3学年だより №13(武器)
~ 翌日、バイトの休憩時間にぼくが渡したプリントを瞬く間に丸つけした田岡さんが、いつになくまじめな顔で
「おまえさ、進学のこと本気で考えな」とぼくを見て言った。
「金ないですよ」
「そんな一言ですますなって。無返済の奨学金とか、推薦とか、極力金のかからない大学とか、 いろいろあんだよ抜け道が。教えてやるから。この成績で、金がないからって理由で、おまえ もったいないよ」
「 … 大学行ったって就職できない人いっぱいいるじゃないですか」
「おまえさ、今のままだったら、まるっきし丸腰じゃん。親が金持ちとか、特別な才能があると か、そういうの、今のおまえには何にもないでしょ。おまえのステータス上げる大卒っていう アイテムくらい装備しておいてもいいんじゃないの。確かに万能ではないけどさ、中村みたい にただのアホでも、名前の通った大学生って事実は世間じゃまだ使える武器なのよ。 … よっ ぽどのことがない限り」(窪 美澄『ふがいない僕は空を見た』新潮社) ~
みんなは何のために大学に行くのだろう。
何が目的で大学に行こうとしているのだろう。
あらためてこう聞かれたら、「今さらそんなこと言い出さないでください」「今そんなこと考えているひまはありませんよ」と感じる人が多いだろう。
「勉強は誰かのためにやるものではない、自分のためにやるんだ、しっかりやれ」と言われ、みんなは頑張ってきた。
「つべこべ言わずやれ、自分のやりたいことなど探さなくていい、難しい大学に受かれ」と私自身も言ってきた。

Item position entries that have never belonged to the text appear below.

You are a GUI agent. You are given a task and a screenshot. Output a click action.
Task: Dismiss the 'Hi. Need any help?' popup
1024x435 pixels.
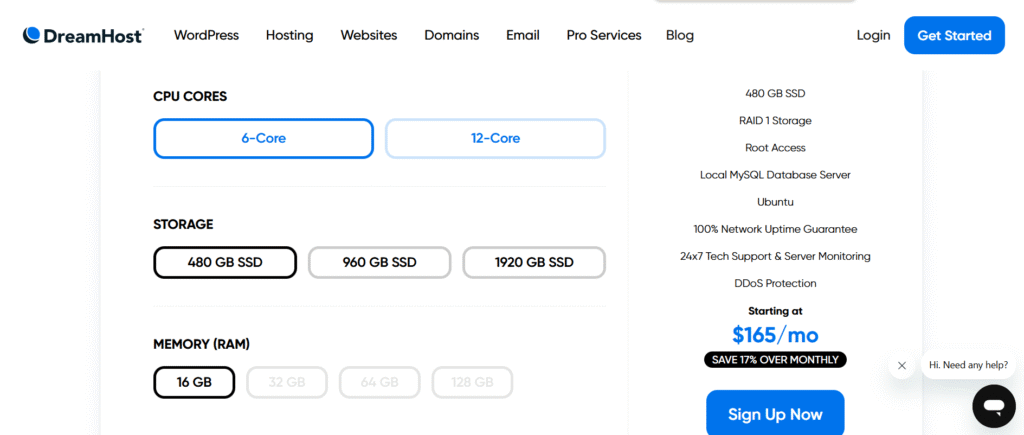pos(902,365)
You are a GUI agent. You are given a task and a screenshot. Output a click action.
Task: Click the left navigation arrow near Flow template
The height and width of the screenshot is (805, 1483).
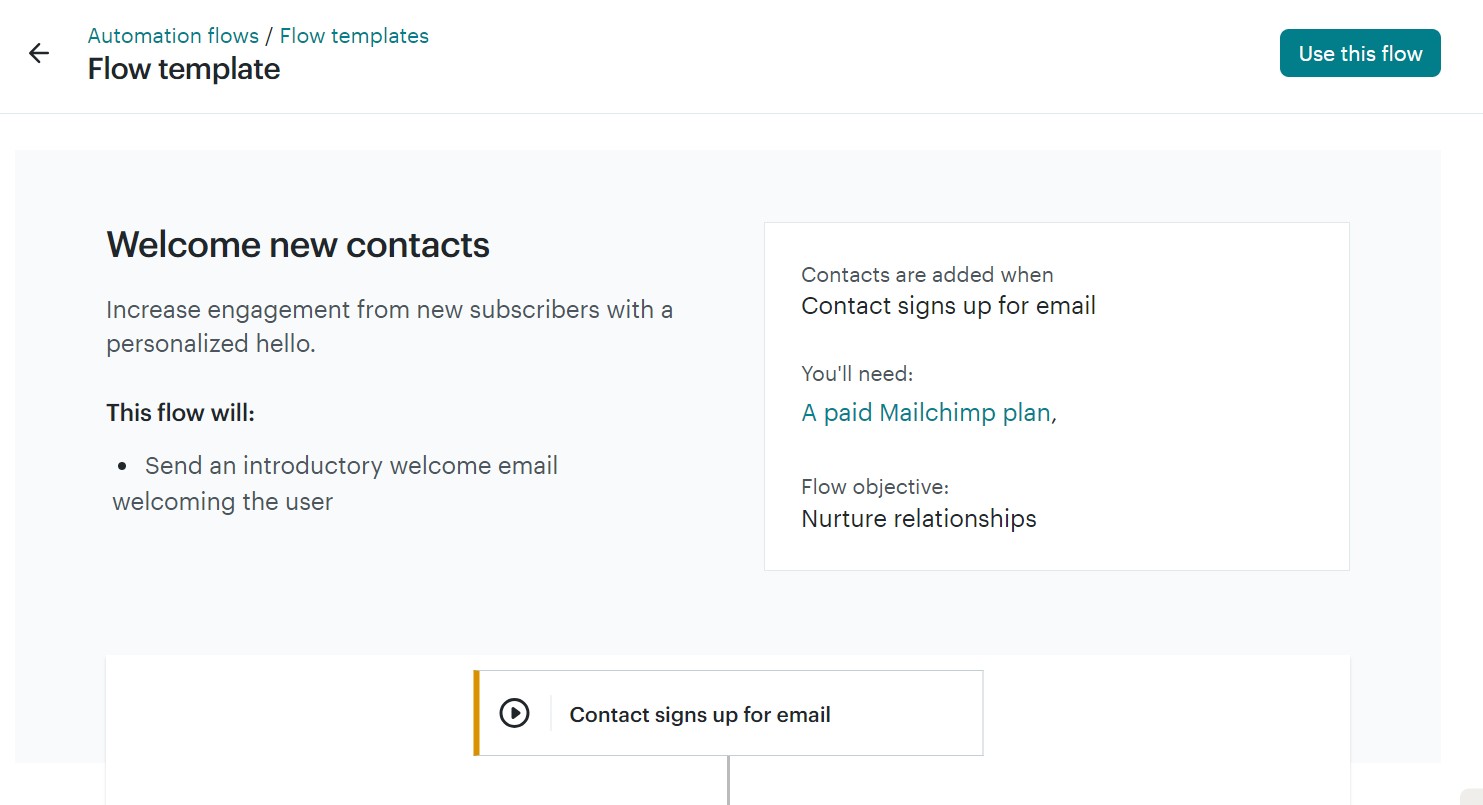pyautogui.click(x=39, y=53)
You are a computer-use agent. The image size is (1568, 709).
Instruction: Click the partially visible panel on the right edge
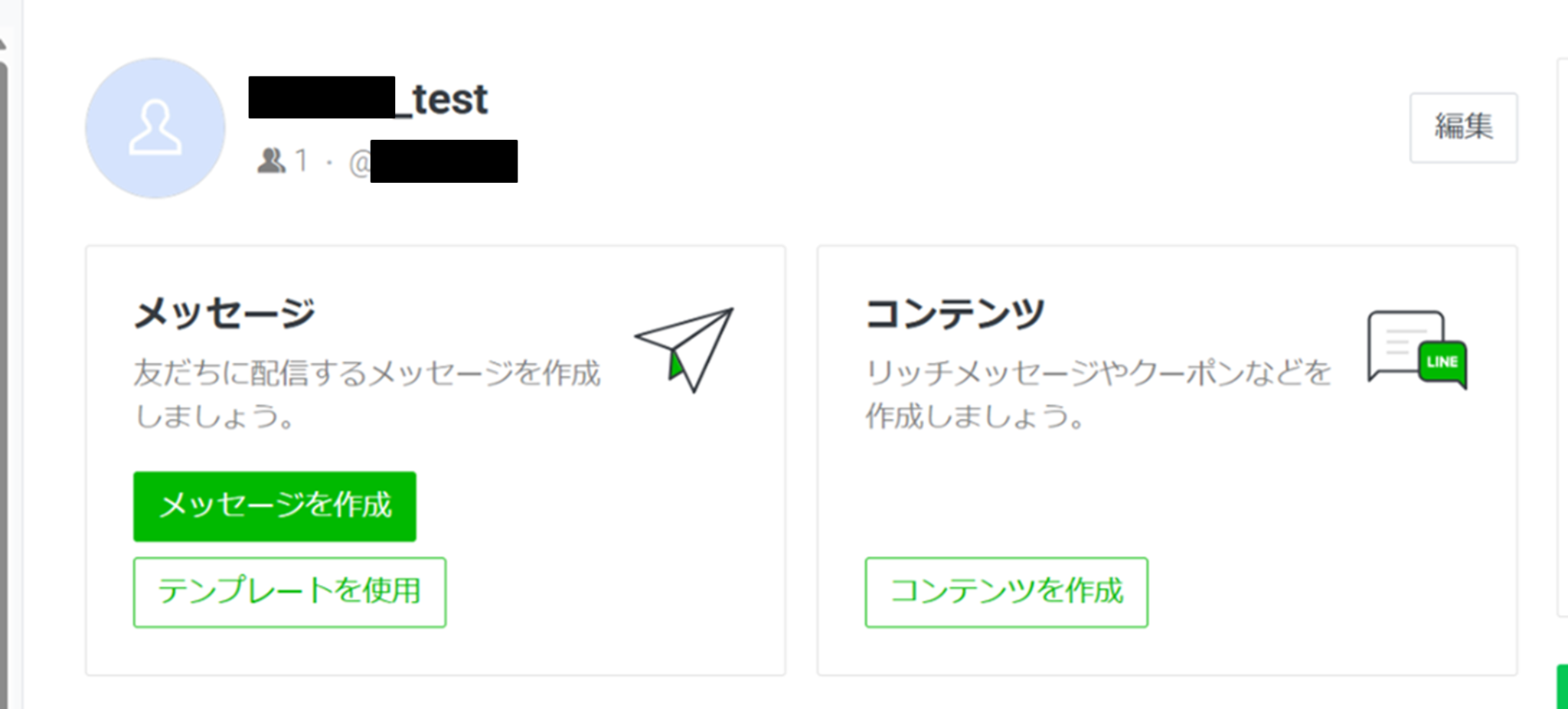pos(1563,337)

世間で言う「いい大学」を出たからといって、望ましい就職先が保証される時代ではない。
世間で言う「いい会社」に就職できたからといって、いい人生が約束されるわけではない。
そんなことはみんなも分かっているはずだ。
しかし、いや、「だからこそ」さしあたって大学に行こう、行って損はない、そして行くならなるべく入るのが難しい大学を目指した方がいい、と言ってきた。
学歴が邪魔になる人生というのは、そうそうあるものではない。
丸腰で世の中をわたっていけるほど恵まれた才能をもつ人は、そんなにいない。
学歴が世渡りの一つの大きな武器であることはまぎれのない事実だ。
では、大学とは、純粋に自分の人生のためだけに行くところだろうか。
今の時点ではそうであってもいい。
それで最後まで頑張りきれるなら、それで十分だと思う。
ただし、最後の最後に自分の力をふりしぼろうとしたときに後押ししてくれるのは、「誰かのため」という気持ちなのだ。
「他人のためになんか頑張れない」と言うかもしれないが、実はそうではないのだ。